Podjęcie decyzji. Później już idzie z górki: zakup biletów, spakowanie całego dobytku, a co za tym idzie – przejrzenie tysięcy mniej i bardziej potrzebnych rzeczy. Obdarowanie rodziny i znajomych przeróżnymi gadżetami, które nie są na tyle istotne, byśmy wozili je ze sobą na drugi koniec świata, przygotowywanie dziesiątek kartonów. Przy oklejaniu każdego z nich pojawia się ta sama myśl: „Skąd ja mam tyle rzeczy i czy to wszystko jest mi potrzebne?”.

Wozicie ze sobą wszystko?

Nie ma takiej możliwości. Nie jesteś w stanie wozić całego dobytku. Co więcej, z czasem zmieniasz stosunek do przedmiotów, które posiadasz. Nabywasz ich coraz mniej. Zanim cokolwiek kupisz, zastanawiasz się, ile to waży, jakie jest duże, bo przecież prędzej czy później wyląduje w kartonie lub torbie do przeprowadzki. Nie wozimy też tak zwanych rzeczy sezonowych, czyli na przykład rzeczy świątecznych. Co roku kupujemy żywą choinkę. Nie zawsze jest to łatwe. W niektórych krajach nawet graniczy z cudem. Drzewko ozdabiamy świeżo upieczonymi i własnoręcznie dekorowanymi pierniczkami. Ciastka zjadamy. Dzięki temu nie mamy świątecznych kartonów.

Decyzja podjęta, bilety kupione, ogromne walizki spakowane. Co dalej?

Kiedy spakujesz całe swoje życie do pięćdziesięciu kartonów, przygotowujesz małą torbę na przeżycie i wsiadasz do samolotu lub samochodu. Najlepsze jest uczucie, że zaczynasz wszystko od początku. Nie znasz ludzi, zwyczajów, tradycji, kultury, często nawet języka. Szukasz mieszkania do wynajęcia, pracy, idziesz do urzędu, ubezpieczasz się i zobowiązujesz do płacenia podatków. Wstajesz rano, wyglądasz przez okno i widzisz niby to samo, ale zupełnie inne słońce. Wychodzisz z domu, szukasz sklepu, w którym możesz kupić świeże owoce i chleb na śniadanie. Po kilkunastu dniach uświadamiasz sobie, że żyjesz bez swoich pięćdziesięciu kartonów, i zaczynasz się zastanawiać, czy oby na pewno potrzebujesz tych wszystkich rzeczy. Skoro przetrwałeś już dwa tygodnie, przetrwasz kolejne dwa i kolejne, i kolejne…

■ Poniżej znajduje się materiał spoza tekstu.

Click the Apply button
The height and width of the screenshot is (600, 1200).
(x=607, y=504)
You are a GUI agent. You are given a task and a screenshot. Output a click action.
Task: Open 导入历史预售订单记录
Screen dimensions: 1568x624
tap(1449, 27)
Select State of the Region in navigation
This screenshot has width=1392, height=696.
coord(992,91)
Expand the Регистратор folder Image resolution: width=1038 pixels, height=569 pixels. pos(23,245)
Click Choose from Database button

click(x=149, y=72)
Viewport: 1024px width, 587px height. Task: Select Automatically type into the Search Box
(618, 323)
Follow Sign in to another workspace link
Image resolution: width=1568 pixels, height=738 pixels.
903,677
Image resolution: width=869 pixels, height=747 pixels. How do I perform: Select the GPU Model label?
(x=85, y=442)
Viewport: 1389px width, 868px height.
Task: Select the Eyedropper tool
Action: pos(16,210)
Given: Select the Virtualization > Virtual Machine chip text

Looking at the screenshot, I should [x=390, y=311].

Który kraj lub miasto okazały się największym zaskoczeniem?

Najbardziej szokujący był Luksemburg. Bardzo szybko zdaliśmy sobie sprawę z tego, że chociaż umiemy się porozumieć w kilku językach, tu liczy się wyłącznie francuski. Bez jego znajomości niewiele można osiągnąć. Pamiętam, jak szukaliśmy mieszkania i weszliśmy do agencji nieruchomości. Zaczęliśmy po angielsku:

– Dzień dobry, szukamy mieszkania do wynajęcia.

– Nie mamy – zabrzmiała odpowiedź, również po angielsku.

– Nie macie mieszkania do wynajęcia? – zapytałam, pokazując na witrynę zasypaną zdjęciami nieruchomości.

– Nie mamy.

– A tu, w oknie, widzę…

– Nie mamy.

Z taką odpowiedzią nie da się polemizować. Kiedy uświadomiliśmy sobie, że mówienie w języku angielskim przeraża tych ludzi, postanowiliśmy obrać inną taktykę. Zaczęliśmy pisać maile. Jakaż była nasza radość, kiedy po kilku godzinach jeden z właścicieli mieszkania odpisał. Napisał łamanym angielskim, że świetnie mówi po hiszpańsku, angielsku i francusku. Cieszyliśmy się jak dzieci. Pełni nadziei pojechaliśmy pod wskazany adres.

Była to miejscowość położona dwa kilometry od Luksemburga, za granicą francuską. Budynek wyglądał tragicznie. Przypominał bardziej pustą, rozpadającą się kamienicę niż miejsce odpowiednie do zamieszkania. Całe miasteczko zrobiło na nas kiepskie wrażenie.

„Czy to są te filmowe wioseczki? Te, w których ludzie jeżdżą na błękitnych rowerach po francuskie bagietki i warzywa?” – pytałam siebie w duchu.

Gdy wyjeżdżaliśmy do Luksemburga, mieliśmy kompletnie inne wyobrażenie o tej części świata. Czar prysł właśnie w tym miasteczku. Brudno, szaro i brzydko. Ale było za późno, by się wycofać, bo pan już do nas machał ręką. Był to mężczyzna w średnim wieku, w roboczym dresie, od góry do dołu ubrudzony białą farbą. Jak się później okazało, próbował odświeżyć mieszkanie przed naszym przyjściem. W tym momencie najważniejszy fakt stanowiło to, że był poliglotą.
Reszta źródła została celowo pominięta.